This time it's personal. The BBC Fair Share campaign has become more than a job to me.

The Birmingham Post's BBC campaign started off calling for a fairer share of licence fee cash to be reinvested in the Midlands – but it has now become about saving the nation's broadcaster from itself.

Financially, it's a huge issue for this region. We'd be something like £800 million a year better off if the Beeb invested here as it does in other regions – but it is about more than that to me.

The BBC is one of this country's most treasured possessions.

Without broadcasters like Peter Allen, David Dimbleby and John Simpson, I might never have got into journalism. But Auntie has found herself on the wrong side of history.

Britain is increasingly becoming a place where you can't just represent a nation from the heart of London.

Localism isn't a buzz word - it's real.

Increasingly, and reluctantly, our overlords in the capital are accepting money raised in the regions should be spent there.

The BBC has given a nod to this, shifting swathes of roles to Salford, but we are a decade on now and that is not enough.

And it's a real issue - Birmingham is the youngest and most diverse city in the country - if the BBC loses this audience, it ceases to be relevant.

This is not lost on the people working for BBC Birmingham.

Regularly, I am contacted by people imploring me to keep up the pressure, or we risk seeing our proud broadcasting heritage ebb away even further.

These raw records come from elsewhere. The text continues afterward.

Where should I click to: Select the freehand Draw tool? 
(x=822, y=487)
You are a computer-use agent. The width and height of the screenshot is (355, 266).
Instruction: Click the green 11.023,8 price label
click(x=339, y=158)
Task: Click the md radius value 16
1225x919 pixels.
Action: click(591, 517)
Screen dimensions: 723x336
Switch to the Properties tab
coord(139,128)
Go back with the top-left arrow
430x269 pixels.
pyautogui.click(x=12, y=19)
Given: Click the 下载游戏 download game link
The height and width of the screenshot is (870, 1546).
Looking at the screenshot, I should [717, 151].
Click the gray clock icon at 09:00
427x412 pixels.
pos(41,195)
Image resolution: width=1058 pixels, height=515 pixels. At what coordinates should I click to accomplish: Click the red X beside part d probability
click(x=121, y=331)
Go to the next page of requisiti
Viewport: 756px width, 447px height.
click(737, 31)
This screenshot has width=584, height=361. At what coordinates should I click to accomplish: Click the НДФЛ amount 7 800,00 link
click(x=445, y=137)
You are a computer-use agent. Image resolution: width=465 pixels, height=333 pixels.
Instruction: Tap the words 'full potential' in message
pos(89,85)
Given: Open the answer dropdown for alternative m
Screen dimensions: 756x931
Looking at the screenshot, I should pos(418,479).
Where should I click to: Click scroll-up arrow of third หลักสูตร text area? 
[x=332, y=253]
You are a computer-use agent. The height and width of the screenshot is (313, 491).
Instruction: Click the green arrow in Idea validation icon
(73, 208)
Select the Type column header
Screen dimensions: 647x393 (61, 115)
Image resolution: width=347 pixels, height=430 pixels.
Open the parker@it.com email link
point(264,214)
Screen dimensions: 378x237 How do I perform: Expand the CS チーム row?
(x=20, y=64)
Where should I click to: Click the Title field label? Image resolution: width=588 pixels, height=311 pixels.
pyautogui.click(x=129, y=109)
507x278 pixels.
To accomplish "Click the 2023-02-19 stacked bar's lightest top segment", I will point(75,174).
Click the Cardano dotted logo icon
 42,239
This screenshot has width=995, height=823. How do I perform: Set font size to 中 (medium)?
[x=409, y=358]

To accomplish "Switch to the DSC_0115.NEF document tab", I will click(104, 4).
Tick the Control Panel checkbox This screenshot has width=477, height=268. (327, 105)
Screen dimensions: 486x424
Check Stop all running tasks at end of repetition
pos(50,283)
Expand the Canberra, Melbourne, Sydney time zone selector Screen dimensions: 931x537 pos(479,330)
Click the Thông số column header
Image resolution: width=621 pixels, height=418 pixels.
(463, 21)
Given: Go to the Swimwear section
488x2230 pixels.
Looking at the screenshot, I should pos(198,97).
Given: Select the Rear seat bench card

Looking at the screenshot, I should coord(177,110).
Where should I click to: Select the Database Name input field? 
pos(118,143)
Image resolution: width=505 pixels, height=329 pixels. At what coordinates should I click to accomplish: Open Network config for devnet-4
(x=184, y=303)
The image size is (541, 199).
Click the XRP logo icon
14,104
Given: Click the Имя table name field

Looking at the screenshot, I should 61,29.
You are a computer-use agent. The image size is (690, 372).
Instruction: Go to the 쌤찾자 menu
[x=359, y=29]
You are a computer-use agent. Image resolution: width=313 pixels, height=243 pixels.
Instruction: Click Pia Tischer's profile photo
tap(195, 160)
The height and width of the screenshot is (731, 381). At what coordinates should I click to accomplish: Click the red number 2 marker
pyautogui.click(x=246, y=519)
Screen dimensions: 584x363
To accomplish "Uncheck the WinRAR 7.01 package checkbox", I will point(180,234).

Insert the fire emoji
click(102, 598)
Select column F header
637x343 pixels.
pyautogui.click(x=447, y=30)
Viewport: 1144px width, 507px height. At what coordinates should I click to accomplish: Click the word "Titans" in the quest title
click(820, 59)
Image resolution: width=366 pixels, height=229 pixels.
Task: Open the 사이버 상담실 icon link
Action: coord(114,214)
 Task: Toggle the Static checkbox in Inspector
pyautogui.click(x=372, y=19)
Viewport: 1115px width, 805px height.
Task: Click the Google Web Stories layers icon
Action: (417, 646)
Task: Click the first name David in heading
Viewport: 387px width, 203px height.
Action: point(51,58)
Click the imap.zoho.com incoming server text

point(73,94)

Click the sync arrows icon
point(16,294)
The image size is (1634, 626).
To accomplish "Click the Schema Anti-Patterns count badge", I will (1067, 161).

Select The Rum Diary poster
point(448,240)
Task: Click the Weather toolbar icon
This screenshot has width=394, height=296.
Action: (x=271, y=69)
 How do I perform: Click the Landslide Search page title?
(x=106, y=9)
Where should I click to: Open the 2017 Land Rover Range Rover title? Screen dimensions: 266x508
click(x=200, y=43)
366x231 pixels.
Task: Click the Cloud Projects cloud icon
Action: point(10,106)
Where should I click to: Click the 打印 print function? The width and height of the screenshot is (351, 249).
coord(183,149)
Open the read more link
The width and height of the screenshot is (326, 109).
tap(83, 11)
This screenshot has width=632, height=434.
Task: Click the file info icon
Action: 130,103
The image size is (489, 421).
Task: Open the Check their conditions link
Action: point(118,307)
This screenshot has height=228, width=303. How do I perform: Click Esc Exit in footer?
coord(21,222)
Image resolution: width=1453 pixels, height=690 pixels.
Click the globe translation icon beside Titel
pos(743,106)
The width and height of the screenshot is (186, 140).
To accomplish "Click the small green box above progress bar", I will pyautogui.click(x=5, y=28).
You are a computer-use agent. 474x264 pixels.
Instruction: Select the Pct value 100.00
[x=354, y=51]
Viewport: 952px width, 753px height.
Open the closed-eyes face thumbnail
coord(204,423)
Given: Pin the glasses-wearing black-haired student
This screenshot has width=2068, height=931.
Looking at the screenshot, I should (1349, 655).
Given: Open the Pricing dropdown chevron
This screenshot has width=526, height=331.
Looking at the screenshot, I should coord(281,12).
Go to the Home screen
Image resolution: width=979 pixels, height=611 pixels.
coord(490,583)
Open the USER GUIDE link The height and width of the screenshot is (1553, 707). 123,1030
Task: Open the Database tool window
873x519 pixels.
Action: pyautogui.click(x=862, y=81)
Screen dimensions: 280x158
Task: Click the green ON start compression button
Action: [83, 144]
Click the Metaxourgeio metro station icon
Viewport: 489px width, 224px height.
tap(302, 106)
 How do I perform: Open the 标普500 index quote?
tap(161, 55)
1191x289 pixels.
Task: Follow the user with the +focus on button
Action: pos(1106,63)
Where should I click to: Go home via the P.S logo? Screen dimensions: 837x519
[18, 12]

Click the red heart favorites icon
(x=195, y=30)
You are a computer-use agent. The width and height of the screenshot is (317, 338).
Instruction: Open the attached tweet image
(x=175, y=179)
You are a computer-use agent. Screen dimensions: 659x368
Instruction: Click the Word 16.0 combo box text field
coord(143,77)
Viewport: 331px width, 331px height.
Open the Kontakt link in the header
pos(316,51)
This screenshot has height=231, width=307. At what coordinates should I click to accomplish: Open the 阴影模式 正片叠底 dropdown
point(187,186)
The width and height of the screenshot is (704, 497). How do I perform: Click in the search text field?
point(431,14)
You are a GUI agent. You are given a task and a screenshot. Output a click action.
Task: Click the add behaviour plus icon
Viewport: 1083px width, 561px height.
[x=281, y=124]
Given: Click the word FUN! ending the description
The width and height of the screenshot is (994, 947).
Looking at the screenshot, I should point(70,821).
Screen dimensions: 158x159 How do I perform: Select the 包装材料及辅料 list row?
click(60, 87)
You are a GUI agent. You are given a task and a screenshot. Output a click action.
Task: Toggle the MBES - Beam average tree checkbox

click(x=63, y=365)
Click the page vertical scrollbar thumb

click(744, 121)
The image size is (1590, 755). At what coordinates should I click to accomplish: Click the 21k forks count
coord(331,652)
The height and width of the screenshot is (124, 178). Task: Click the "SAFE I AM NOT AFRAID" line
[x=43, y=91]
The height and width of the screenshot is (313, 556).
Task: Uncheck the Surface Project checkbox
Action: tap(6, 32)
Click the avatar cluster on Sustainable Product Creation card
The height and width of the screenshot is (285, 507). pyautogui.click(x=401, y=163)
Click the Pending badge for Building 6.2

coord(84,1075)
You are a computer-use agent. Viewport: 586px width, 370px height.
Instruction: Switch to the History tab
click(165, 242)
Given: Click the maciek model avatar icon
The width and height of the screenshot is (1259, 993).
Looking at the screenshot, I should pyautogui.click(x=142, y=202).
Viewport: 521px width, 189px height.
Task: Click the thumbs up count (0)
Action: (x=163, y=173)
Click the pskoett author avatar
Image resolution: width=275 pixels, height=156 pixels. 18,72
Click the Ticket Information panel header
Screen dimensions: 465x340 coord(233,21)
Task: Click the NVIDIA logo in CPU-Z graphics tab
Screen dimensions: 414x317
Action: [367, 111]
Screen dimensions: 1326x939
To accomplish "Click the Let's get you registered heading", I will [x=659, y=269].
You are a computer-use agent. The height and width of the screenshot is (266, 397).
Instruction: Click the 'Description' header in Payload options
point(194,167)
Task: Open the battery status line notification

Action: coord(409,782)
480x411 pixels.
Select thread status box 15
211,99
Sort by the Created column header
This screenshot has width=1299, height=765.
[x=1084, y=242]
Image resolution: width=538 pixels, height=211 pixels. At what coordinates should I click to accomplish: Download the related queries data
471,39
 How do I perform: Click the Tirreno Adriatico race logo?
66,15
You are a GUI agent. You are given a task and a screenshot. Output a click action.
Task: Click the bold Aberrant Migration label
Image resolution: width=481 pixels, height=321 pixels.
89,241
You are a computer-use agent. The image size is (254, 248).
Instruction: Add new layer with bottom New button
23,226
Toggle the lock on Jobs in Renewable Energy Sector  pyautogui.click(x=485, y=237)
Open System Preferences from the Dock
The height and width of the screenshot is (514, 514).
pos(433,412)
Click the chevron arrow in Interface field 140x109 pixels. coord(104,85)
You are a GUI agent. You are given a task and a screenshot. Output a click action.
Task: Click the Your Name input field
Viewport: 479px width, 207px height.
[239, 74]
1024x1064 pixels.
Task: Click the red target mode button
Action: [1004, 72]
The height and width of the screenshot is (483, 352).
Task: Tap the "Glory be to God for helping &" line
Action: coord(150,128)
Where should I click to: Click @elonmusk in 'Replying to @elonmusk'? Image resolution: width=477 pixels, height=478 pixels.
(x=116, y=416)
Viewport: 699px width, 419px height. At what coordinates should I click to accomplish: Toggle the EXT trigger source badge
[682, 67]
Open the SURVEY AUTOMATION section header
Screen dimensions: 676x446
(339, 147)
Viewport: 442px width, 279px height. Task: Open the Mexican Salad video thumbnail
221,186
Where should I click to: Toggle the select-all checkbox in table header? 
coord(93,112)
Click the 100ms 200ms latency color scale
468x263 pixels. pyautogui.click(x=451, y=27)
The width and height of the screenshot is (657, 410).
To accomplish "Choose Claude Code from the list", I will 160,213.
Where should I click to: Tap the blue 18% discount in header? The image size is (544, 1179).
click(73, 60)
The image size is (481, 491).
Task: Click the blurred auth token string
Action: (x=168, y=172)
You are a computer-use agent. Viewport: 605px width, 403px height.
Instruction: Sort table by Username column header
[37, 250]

Within a matter of weeks, we will know whether the Government really takes the scandal of BBC investment in the Midlands seriously.

Lots has been said about the issue - this region invests more than £940 million in our national broadcaster and will see less than £150 million of it reinvested this year.

Ultimately, it will be the decisions of very few people that matter - BBC director general Lord Tony Hall and Secretary of State for Culture John Whittingdale.

The youngest city in Europe is producing an army creativity minds - but if they want to make it in television they would have to pack their bags for London or Salford.

We could make broadcasting magic here.

Just give us the chance.

The BBC would be better for it.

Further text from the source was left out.